### What you will do
Reproduce the entries shown below only from the line with "You are a computer-use agent." down to the line with "Instruction: Open the", keeping both end lines and copying each one exactly.

### Data
....

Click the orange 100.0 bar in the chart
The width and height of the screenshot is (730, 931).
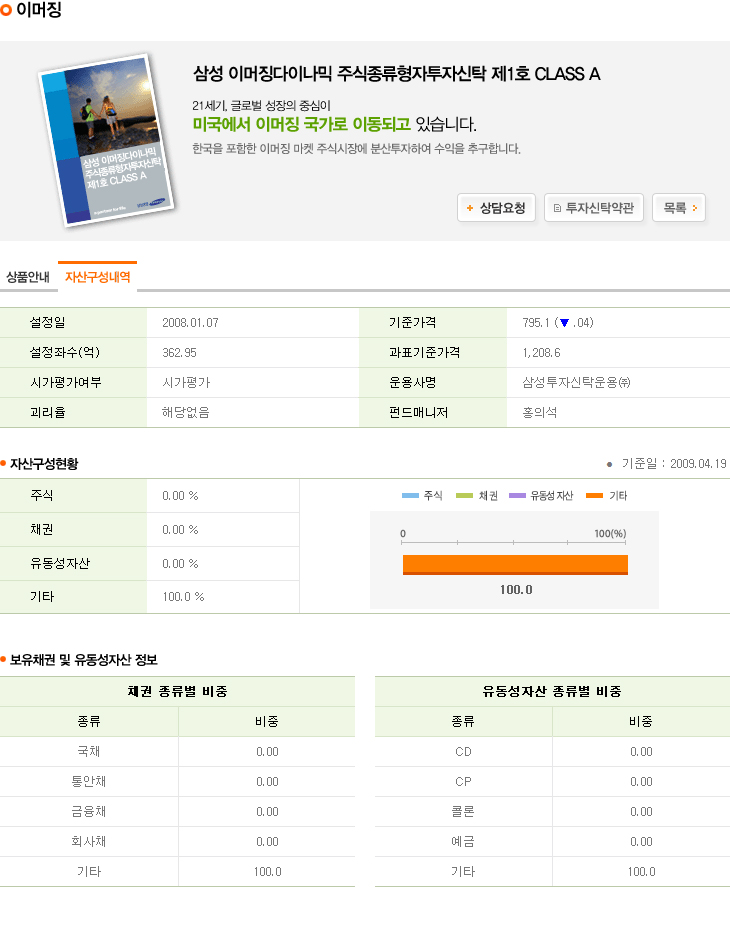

....

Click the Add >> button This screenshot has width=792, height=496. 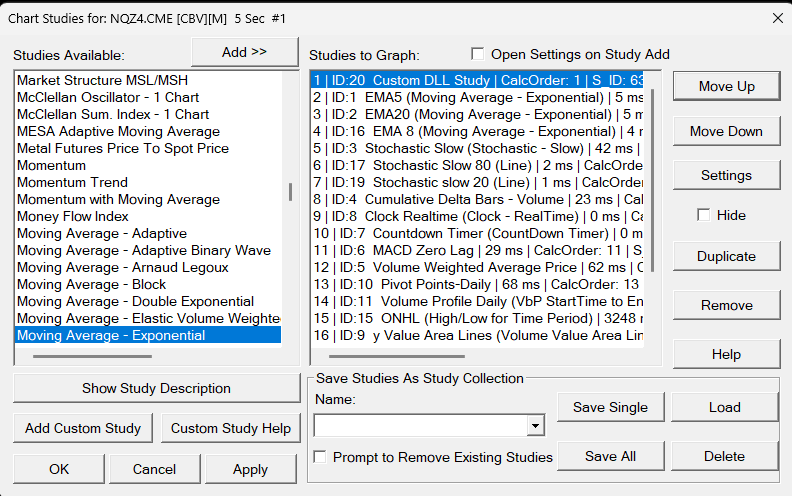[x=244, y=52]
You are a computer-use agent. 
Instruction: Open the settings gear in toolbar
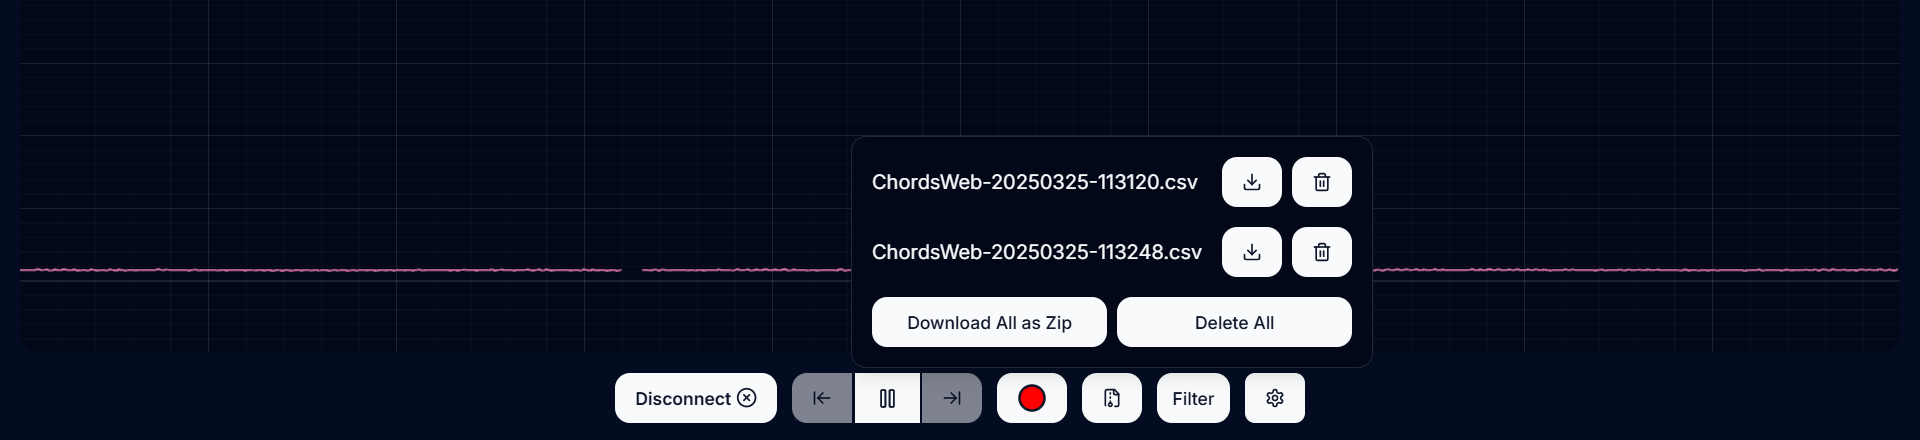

....

### Exercise answer
You are a computer-use agent. 
Instruction: Open the settings gear in toolbar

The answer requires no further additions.